## Using gensim's Wikicorpus

I initially used gensim's Wikicorpus to extract a txt file from a Wikipedia drump. Some problems occurred: Wikicorpus removes stop words, punctuation and also some non-alphabetical words (dates etc.). Therefore, it did not seem like the optimal method of preprocessing. The code is stated below. 

In [None]:
"""
Inspired by:
https://github.com/panyang/Wikipedia_Word2vec/blob/master/v1/process_wiki.py
"""

import sys
from gensim.corpora import WikiCorpus

# Convert Wiki dump file to text corpus
def make_corpus(in_f, out_f):

    output = open(out_f, 'w')
    wiki = WikiCorpus(in_f)

    for text in wiki.get_texts():
        output.write(bytes(' '.join(text), 'utf-8').decode('utf-8') + '\n')
    output.close()

# System input
if __name__ == '__main__':

    if len(sys.argv) != 3:
        print('Usage: python3 make_wiki_corpus.py <wikipedia_dump_file> <processed_text_file>')
        sys.exit(1)
    in_f = sys.argv[1]
    out_f = sys.argv[2]
    make_corpus(in_f, out_f)

In [1]:
# Running the following command will convert a dump file to txt:

!python3 make_wiki_corpus.py <wikipedia_dump_file> <processed_text_file>'

In [10]:
# The following output is produced (see full file: wiki_en.txt)

i = 0

with open("wiki_en.txt") as f:
    for article in f:
        i += 1
        print(article)
        if i == 3:
            break
            
f.close()

sayf al din ghazi ii ibn mawdud full name sayf al din ghazi ii ibn mawdud ibn zengi died was zangid emir of mosul the nephew of nur ad din zengi he became emir of mosul in after the death of his father qutb ad din mawdud saif had been chosen as the successor under the advice of eunuch abd al masish who wanted to keep the effective rule in lieu of the young emir the disinherited son of mawdud imad ad din zengi ii fled to aleppo at the court of nur ad din the latter who was waiting for an excuse to annex mosul conquered sinjar in september and besieged mosul which surrendered on january after ousting al masish he put gümüshtekin one of his officers as governor leaving saif ud din nothing but the nominal title of emir the latter also married the daughter of nur ad din at nur ad din death may gümüshtekin went to damascus to take control of his son and entitled himself of atabeg of aleppo saif ud din rejected his tutorage and restored his independence the nobles of damascus worried by gümüs

## WikiExtractor

I have tried a different approach by using WikiExtractor. This is what I did:

1. Terminal: python3 -m wikiextractor.WikiExtractor enwiki-latest-pages-articles16.xml-p20460153p20570392.bz2 

2. Convert the preprocessed data into 1 txt file: cat text/*/* > jawiki.txt

The result can be seen in wiki.txt. I got rid of the doc id's (<doc id= ...............>) and wrote the output in a new file: new_wiki.txt

In [12]:
# The following output is produced (see full file: new_wiki.txt)

i = 0

with open("new_wiki.txt") as f:
    for line in f:
        i += 1
        print(line)
        if i == 5:
            break
            
f.close()

Sayf al-Din Ghazi II



Sayf al-Din Ghazi (II) ibn Mawdud (; full name: Sayf al-Din Ghazi II ibn Mawdud ibn Zengi; died 1180) was a Zangid Emir of Mosul, the nephew of Nur ad-Din Zengi. 
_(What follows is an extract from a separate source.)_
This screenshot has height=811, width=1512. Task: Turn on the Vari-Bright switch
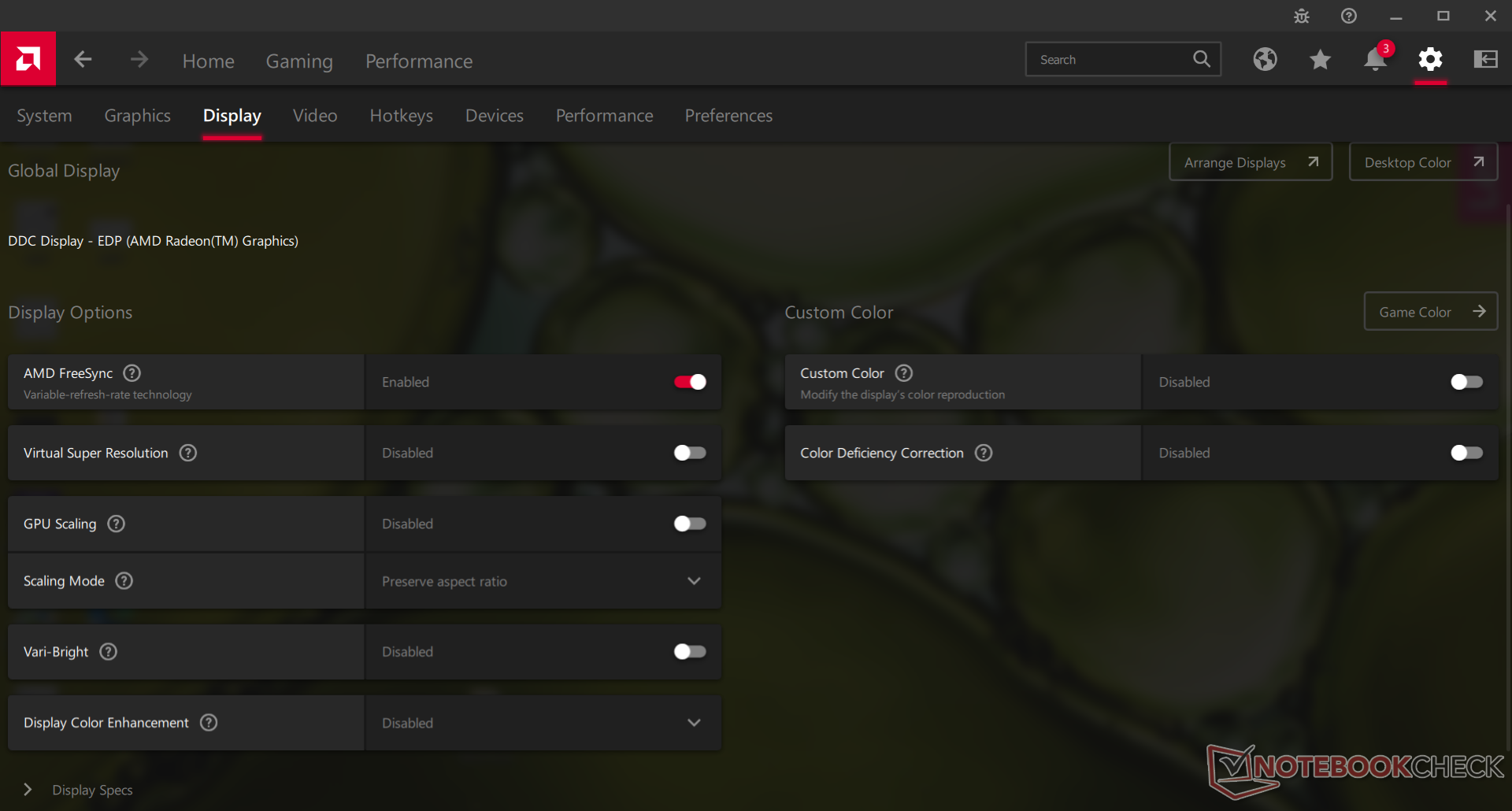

He became Emir of Mosul in 1170 after the death of his father Qutb ad-Din Mawdud. Saif had been chosen as the successor under the advice of eunuch ’Abd al-Masish, who wanted to keep the effective rule in lieu of the young emir; the disinherited son of Mawdud, Imad ad-Din Zengi II, fled to Aleppo at the court of Nur ad-Din. The latter, who was waiting for an excuse to annex Mosul, conquered Sinjar in September 1170 and besieged Mosul, which surrendered on 22 January 1171. After ousting al-Masish, he put Gümüshtekin, one of his officers, as governor, leaving Saif ud-Din nothing but the nominal title of emir. The latter also married the daughter of Nur ad-Din. 

At Nur ad-Din's death (May 1174), Gümüshtekin went to Damascus to take control of his son and entitled himself of atabeg of Aleppo. Saif ud-Din 

In [8]:
# import spacy

# nlp = spacy.load('en')

# tokens = nlp("wiki.txt")

# i = 0
# prompt = ''
# for sent in tokens.sents:
#     i += 1
#     prompt = prompt + ' ' + sent.string.strip()
#     if i > 3:
#         break
        
# print(prompt)